Wow. This guy's one hell of a liar.
... Apple Computer generated last week for its comparably weak announcement of expensive, new, and smaller iPod devices, portable audio players that won't be available for months. ...
First off, the iPod minis cost the same as other 4G music players - like the newly announced 4G Rio Nitrus.
And for availability, they're available now. They won't be sold outside of the US until April, but that's a far cry from his blanket statement that they "won't be available for months."
... Here's the problem: Apple's iPod plays back the popular MP3 audio format as well as the standards-based Advanced Audio Coding (AAC) format. But the Apple iTunes Music Store sells songs only in the more limited Protected AAC format, which is compatible only with iTunes and the iPod...
Also not true. Any program that uses the QuickTime libraries can play Apple's protected AAC files. And QuickTime is a free download for Windows users.
...RealNetworks is offering higher-quality AAC files than the iTunes Music Store offers because most customers will likely want to convert the RealNetworks' AAC files to the more compatible MP3 format for the short term. ...
Somehow, I doubt Real's decision is to allow people to convert ther downloads into a non-DRM file format. I think the RIAA would have them executed if that was the reason.
Enter HP, which makes a variety of digital-media products, including Media Center PCs, iPAQs, and media set-top boxes--none of which are compatible with the Protected AAC format...
Unless they license QuickTime for use in these products. Just like they would have to pay Microsoft for a license to bundle WMA support into such a device.
Contrary to what the MS-advocates would have you think, WMA doesn't come for free. If you aren't running your player on Windows, you have to pay to license the format.
A contact close to HP told me point blank that HP was requiring Apple to add WMA support to the iPod...

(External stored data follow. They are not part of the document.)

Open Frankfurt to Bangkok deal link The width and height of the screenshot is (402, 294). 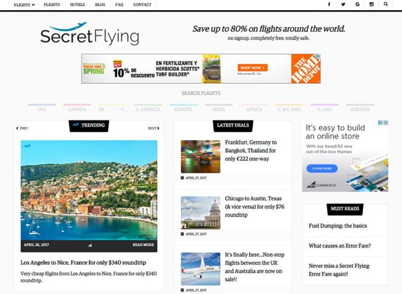click(251, 151)

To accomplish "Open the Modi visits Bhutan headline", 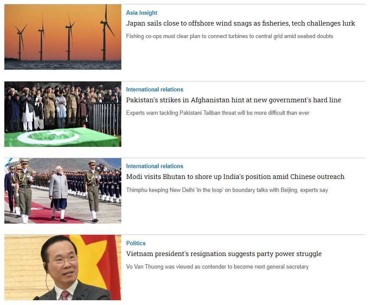I will 235,177.
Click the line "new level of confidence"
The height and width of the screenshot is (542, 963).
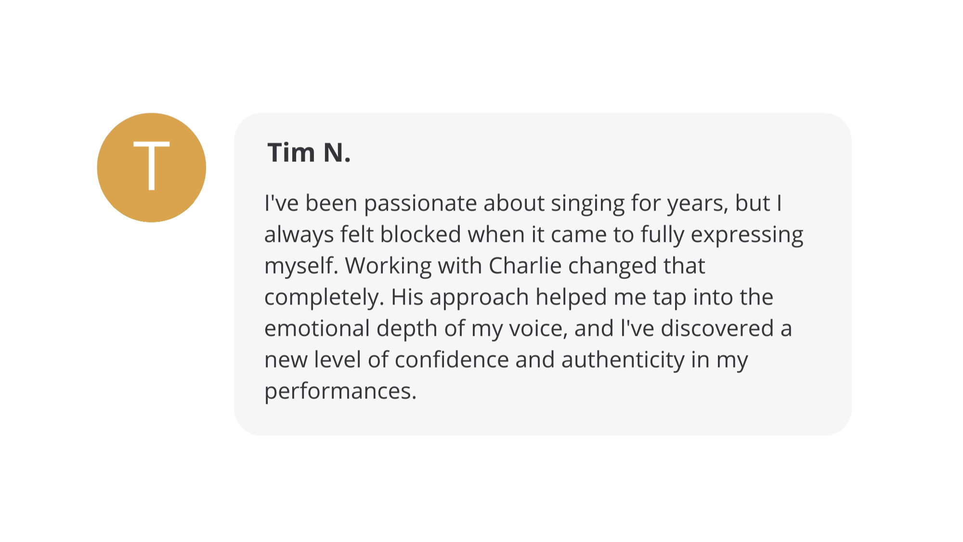coord(506,360)
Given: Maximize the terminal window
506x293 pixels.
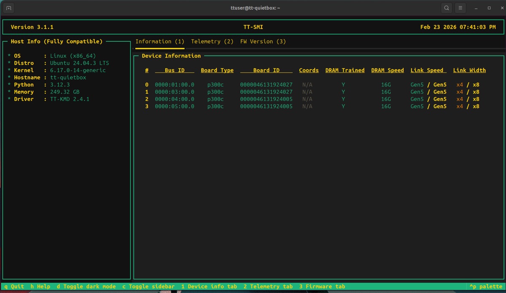Looking at the screenshot, I should 489,8.
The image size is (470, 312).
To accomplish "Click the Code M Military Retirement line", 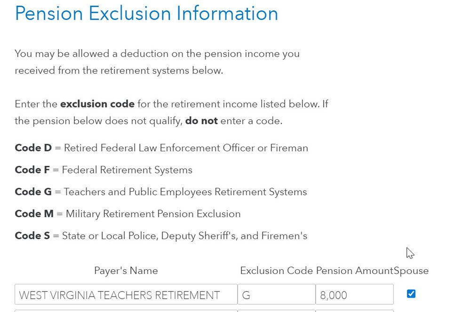I will coord(127,214).
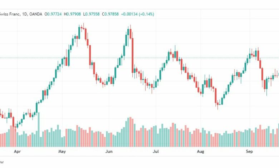The height and width of the screenshot is (168, 279).
Task: Select the open value O0.97724 in legend
Action: click(53, 14)
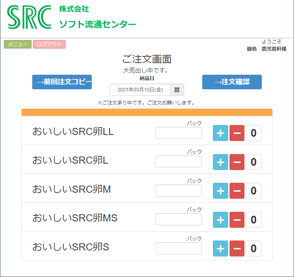
Task: Increment the おいしいSRC卵S quantity
Action: (220, 248)

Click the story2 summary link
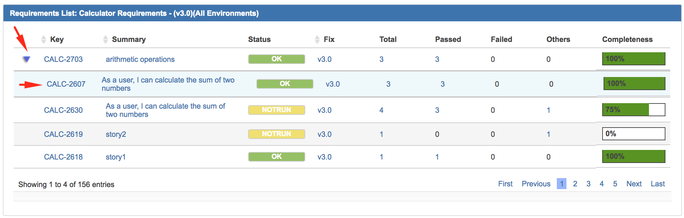pyautogui.click(x=116, y=134)
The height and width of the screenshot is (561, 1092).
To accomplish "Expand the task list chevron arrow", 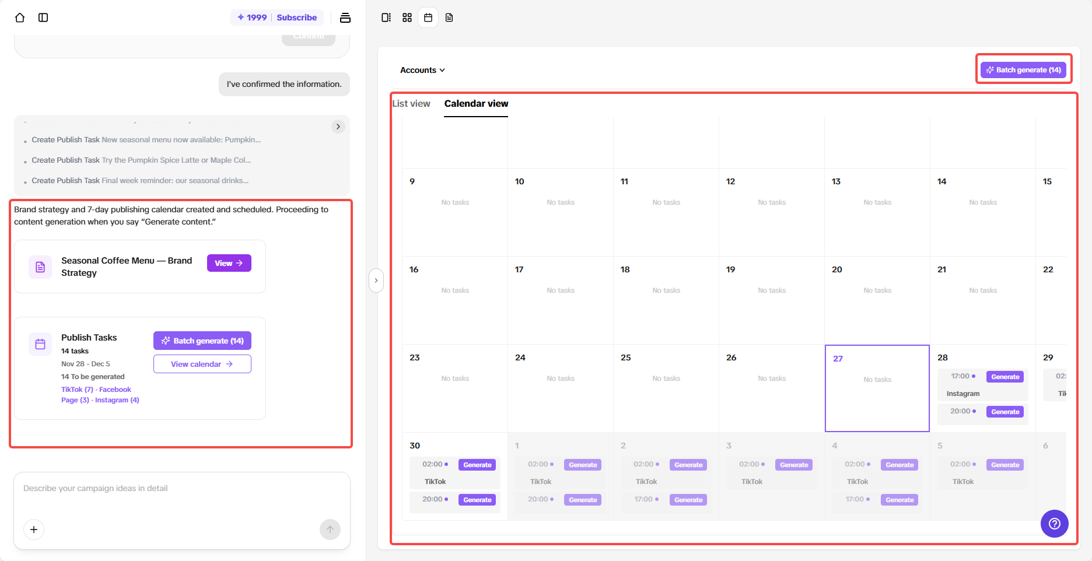I will tap(338, 127).
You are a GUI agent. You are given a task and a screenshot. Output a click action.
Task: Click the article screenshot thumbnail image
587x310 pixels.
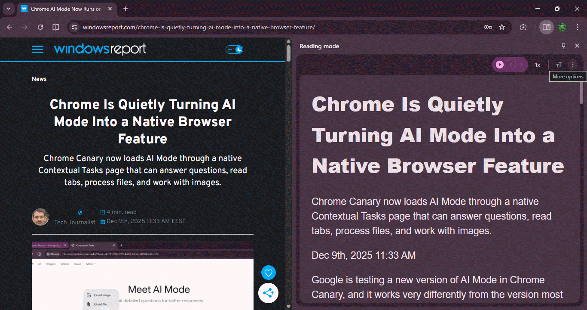(x=142, y=276)
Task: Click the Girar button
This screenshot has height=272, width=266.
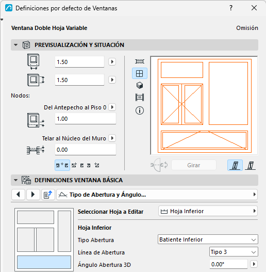Action: [193, 165]
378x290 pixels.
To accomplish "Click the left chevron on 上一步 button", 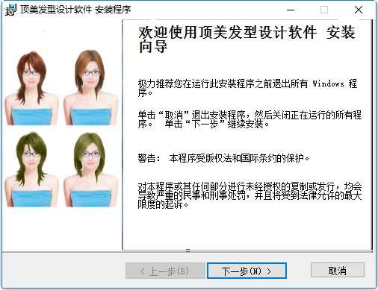I will click(x=142, y=271).
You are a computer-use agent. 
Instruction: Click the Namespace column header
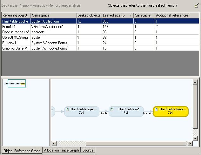click(53, 15)
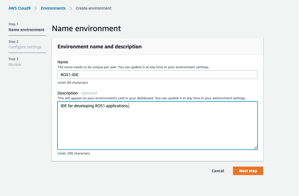299x196 pixels.
Task: Proceed with the Next step button
Action: (248, 171)
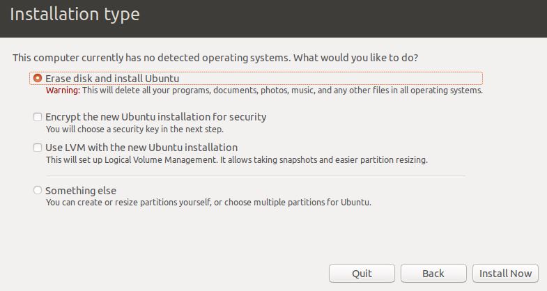Click the Logical Volume Management description text
Viewport: 547px width, 291px height.
(x=236, y=160)
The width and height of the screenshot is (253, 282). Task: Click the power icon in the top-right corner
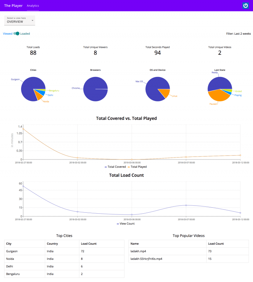pyautogui.click(x=245, y=6)
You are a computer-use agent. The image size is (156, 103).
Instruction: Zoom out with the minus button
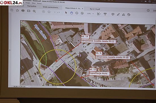77,13
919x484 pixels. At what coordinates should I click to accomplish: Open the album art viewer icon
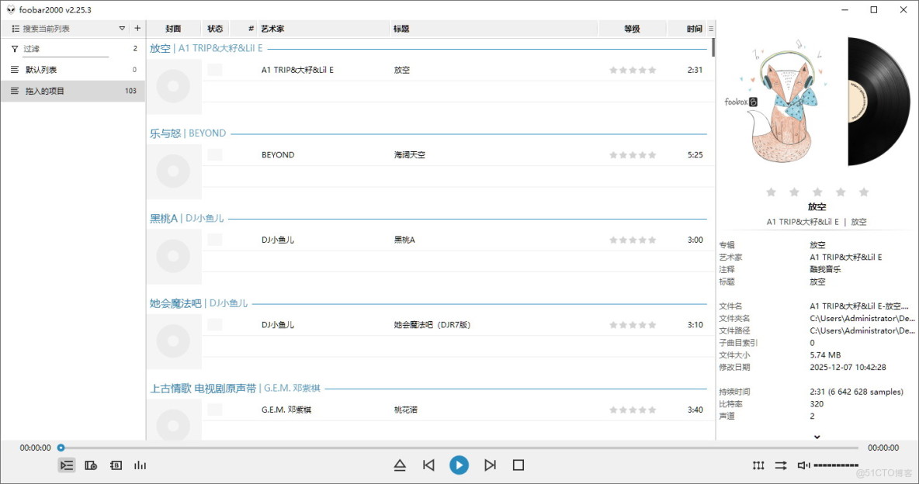(x=90, y=465)
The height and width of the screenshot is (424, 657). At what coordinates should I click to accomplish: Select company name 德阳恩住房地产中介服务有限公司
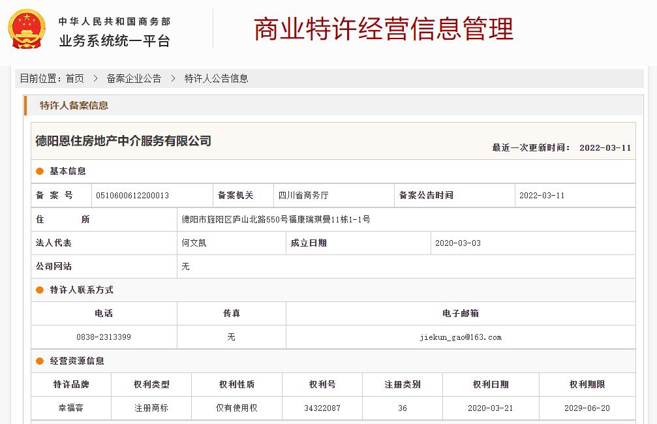pos(123,141)
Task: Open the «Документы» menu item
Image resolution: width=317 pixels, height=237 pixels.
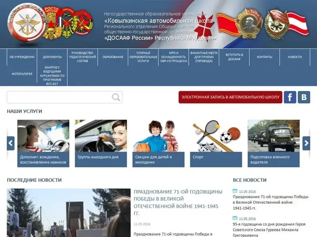Action: coord(52,57)
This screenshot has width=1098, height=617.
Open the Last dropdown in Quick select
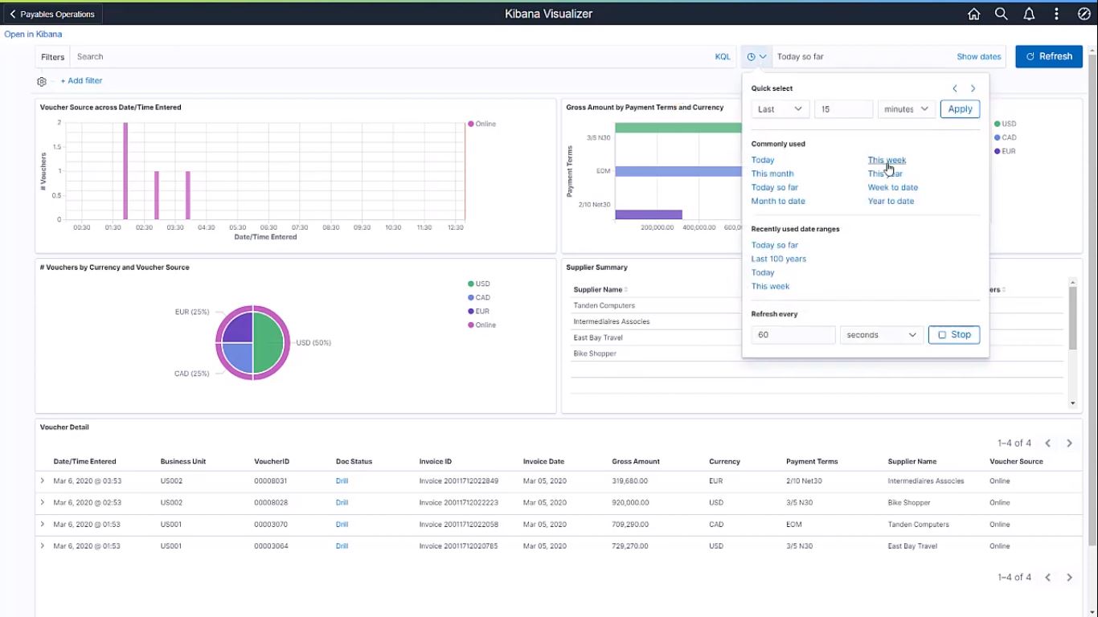coord(779,108)
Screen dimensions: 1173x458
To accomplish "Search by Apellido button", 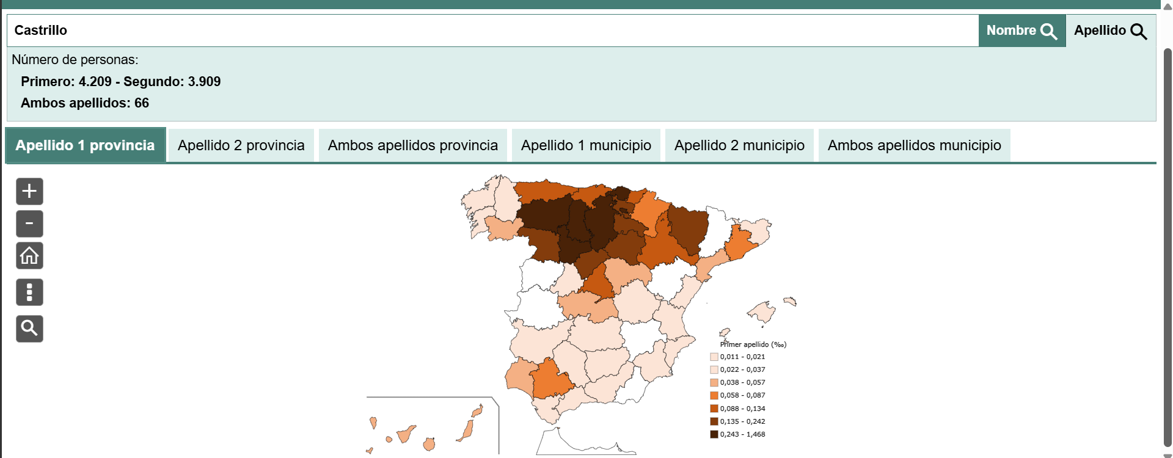I will point(1110,31).
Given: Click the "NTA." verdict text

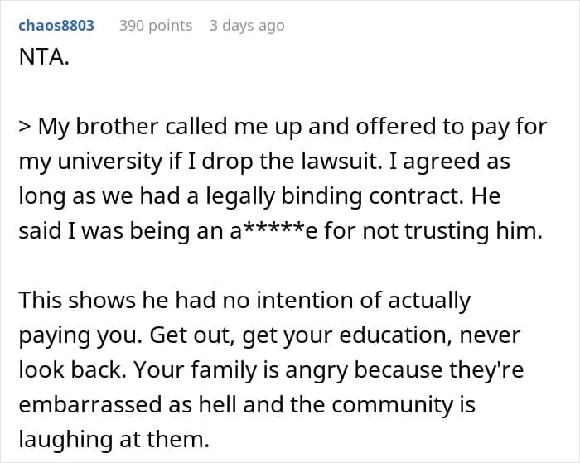Looking at the screenshot, I should pyautogui.click(x=42, y=61).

Ah yes. The anonymous contact. The one person in the world making this claim, when executives from both Apple and HP are explicitly saying otherwise.
It might be an interesting rumor if it wasn't being told to us by the editor of a Microsoft propaganda journal. More likely that he just made up this source.
In the HP booth at CES, employees clearly had been briefed about the technological concerns, but I got the impression that none of them actually had a handle on the problems. When I asked an HP representative how the company would solve the incompatibility problems, he told me, incorrectly, that the Protected AAC files users download do, in fact, work on HP's products and that converting them is a simple task if they don't.
I guess he's never spoken with salesdroids before. You can't ever ask a technical question of people on the floor of a convention. They're all marketing people, not engineers.
Again, choice is what we expect in the PC industry...
...and if you choose something other than Microsoft's preference, you are contributing to the demise of the entire consumer electronics industry.
... Apple and HP have just set back the convergence of PCs and consumer electronics an untold number of years.
I can't believe he wrote this. The entire computer industry has been destroyed because one PC vendor has decided that Microsoft's solution isn't the best one available. Oh the horror. Oh the humanity! We should all throw ourselves out of our office windows now. How will the industry ever survive if we don't all exercise our freedom to do what Microsoft tells us to do.